What the task requires: Please set down exactly the lines of the listing below from the line containing "Where should I click to: Open the" through the line containing "You are a computer-use agent. Screen dimensions: 1333x621", both lines included, leaving out all other lines.

══════

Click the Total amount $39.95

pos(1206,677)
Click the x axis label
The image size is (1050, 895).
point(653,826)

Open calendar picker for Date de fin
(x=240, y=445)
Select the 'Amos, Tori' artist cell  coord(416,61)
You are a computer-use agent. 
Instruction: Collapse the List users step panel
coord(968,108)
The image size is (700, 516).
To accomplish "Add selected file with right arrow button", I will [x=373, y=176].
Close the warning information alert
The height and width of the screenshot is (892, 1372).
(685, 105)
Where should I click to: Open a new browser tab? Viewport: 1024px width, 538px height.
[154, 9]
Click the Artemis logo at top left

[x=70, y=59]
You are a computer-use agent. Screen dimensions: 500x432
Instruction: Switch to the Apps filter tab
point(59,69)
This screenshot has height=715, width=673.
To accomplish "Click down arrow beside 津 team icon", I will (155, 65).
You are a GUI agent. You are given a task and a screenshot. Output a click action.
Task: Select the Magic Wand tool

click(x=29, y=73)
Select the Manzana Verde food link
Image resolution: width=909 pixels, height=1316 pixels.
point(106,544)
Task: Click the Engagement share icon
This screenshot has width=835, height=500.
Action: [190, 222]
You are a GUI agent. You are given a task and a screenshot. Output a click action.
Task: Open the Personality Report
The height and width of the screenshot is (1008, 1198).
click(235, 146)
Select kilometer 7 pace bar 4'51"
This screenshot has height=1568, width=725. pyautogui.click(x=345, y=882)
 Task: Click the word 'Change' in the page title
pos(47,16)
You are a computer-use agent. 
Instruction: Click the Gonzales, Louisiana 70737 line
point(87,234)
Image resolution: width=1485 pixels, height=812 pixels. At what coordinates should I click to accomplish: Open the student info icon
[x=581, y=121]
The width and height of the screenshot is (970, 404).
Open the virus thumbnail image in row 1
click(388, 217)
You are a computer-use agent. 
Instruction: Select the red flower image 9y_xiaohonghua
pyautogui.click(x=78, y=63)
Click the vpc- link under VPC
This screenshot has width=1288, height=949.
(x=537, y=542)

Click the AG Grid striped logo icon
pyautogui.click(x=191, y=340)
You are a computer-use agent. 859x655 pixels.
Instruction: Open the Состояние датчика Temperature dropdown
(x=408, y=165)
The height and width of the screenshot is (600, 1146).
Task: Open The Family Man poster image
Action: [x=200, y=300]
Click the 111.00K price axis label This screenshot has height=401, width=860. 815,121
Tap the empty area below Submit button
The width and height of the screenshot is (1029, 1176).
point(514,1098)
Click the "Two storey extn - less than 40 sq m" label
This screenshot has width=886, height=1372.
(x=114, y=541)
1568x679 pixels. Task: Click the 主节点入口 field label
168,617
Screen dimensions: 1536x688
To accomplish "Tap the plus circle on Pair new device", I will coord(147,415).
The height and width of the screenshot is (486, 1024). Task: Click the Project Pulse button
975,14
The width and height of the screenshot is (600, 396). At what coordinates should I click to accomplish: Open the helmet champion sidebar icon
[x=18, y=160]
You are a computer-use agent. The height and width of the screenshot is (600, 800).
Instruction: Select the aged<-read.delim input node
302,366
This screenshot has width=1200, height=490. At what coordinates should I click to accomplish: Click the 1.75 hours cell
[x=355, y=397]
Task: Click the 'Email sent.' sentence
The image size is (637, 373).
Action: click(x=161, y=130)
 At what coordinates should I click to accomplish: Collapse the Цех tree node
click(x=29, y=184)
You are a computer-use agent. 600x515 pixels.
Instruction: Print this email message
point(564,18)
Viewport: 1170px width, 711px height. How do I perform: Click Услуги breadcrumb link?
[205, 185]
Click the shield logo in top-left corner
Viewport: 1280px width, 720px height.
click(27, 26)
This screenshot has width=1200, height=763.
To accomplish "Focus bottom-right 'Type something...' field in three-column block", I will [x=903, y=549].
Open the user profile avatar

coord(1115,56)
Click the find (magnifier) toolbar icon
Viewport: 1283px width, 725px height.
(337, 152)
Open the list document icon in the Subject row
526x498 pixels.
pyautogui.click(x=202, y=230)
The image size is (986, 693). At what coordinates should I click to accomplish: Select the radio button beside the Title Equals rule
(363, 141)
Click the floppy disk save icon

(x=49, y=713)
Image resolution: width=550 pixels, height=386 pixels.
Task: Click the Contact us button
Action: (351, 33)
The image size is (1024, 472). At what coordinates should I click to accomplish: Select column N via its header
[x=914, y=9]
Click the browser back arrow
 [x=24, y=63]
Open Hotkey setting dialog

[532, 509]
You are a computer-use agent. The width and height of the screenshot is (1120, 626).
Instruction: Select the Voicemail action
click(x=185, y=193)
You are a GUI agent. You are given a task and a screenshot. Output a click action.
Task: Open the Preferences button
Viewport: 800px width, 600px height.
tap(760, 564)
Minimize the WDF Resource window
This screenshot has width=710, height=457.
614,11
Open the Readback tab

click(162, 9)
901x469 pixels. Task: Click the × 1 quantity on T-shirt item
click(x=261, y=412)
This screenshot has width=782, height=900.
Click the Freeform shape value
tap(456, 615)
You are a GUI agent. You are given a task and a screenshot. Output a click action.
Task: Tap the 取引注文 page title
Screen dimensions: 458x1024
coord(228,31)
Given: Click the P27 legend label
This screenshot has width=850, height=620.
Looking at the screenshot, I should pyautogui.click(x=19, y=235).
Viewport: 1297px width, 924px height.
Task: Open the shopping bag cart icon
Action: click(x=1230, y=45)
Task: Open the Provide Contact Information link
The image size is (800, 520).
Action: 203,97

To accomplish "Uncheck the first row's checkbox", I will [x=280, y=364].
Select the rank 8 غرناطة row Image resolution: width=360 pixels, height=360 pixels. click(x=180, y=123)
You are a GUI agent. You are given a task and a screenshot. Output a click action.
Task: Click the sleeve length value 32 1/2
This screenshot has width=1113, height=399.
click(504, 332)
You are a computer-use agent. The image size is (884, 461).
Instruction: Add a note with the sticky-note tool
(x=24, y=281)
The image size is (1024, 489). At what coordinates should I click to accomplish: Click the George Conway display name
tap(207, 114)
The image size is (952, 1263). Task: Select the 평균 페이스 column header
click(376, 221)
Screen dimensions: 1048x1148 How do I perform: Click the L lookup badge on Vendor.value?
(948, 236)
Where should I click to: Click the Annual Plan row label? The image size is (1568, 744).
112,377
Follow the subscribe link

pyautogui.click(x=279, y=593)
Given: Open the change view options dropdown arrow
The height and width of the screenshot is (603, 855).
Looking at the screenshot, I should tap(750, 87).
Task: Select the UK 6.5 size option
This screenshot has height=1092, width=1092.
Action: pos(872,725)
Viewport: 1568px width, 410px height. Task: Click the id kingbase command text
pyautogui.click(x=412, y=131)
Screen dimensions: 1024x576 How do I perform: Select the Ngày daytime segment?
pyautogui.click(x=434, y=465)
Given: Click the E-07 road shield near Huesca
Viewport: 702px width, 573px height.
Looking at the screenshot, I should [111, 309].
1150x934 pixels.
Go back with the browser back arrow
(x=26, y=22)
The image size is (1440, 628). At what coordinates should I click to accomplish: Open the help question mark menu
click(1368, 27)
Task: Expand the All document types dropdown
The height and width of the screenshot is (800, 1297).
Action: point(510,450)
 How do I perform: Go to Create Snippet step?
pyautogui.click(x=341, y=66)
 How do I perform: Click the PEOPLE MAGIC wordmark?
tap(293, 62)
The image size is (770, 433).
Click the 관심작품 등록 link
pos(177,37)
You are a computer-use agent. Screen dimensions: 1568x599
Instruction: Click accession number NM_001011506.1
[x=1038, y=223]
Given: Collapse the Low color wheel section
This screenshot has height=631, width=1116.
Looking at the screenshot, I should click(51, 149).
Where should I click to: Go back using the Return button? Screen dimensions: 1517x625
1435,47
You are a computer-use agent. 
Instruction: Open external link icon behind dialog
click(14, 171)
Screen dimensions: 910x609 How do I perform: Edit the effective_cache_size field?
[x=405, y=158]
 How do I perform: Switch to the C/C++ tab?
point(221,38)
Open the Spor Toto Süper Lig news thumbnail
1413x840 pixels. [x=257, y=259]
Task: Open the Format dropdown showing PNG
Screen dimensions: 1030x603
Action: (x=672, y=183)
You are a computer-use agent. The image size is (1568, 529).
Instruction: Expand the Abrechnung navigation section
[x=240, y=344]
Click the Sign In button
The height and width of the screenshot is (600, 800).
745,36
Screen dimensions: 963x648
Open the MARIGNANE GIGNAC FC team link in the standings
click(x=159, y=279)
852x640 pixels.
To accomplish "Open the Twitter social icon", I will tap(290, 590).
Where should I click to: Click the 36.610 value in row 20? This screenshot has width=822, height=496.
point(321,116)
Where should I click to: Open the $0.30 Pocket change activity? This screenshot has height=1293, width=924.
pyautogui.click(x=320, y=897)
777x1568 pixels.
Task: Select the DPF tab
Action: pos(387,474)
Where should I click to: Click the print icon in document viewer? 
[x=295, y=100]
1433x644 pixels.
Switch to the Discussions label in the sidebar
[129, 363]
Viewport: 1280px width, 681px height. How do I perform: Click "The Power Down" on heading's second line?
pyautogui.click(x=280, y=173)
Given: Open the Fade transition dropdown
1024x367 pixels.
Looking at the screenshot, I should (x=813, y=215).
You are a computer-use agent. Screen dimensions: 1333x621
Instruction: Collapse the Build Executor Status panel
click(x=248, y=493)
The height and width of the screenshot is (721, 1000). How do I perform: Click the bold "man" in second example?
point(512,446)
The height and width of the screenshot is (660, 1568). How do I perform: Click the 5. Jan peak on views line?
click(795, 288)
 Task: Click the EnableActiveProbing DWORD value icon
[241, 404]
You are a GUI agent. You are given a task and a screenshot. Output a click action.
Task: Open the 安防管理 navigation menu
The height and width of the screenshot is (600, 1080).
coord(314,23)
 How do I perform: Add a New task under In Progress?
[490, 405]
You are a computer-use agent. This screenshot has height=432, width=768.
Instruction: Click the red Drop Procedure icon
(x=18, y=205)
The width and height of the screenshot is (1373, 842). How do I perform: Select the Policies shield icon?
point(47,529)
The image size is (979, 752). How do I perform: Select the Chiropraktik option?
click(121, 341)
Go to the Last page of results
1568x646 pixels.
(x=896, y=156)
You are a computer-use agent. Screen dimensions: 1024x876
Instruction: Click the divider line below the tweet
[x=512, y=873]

══════

Answer for the task:
Where should I click to: Open the $0.30 Pocket change activity? This screenshot has height=1293, width=924.
pyautogui.click(x=320, y=897)
777x1568 pixels.
Task: Select the DPF tab
Action: pos(387,474)
Where should I click to: Click the print icon in document viewer? 
[x=295, y=100]
1433x644 pixels.
Switch to the Discussions label in the sidebar
[129, 363]
Viewport: 1280px width, 681px height. How do I perform: Click "The Power Down" on heading's second line?
pyautogui.click(x=280, y=173)
Given: Open the Fade transition dropdown
1024x367 pixels.
Looking at the screenshot, I should (x=813, y=215).
You are a computer-use agent. Screen dimensions: 1333x621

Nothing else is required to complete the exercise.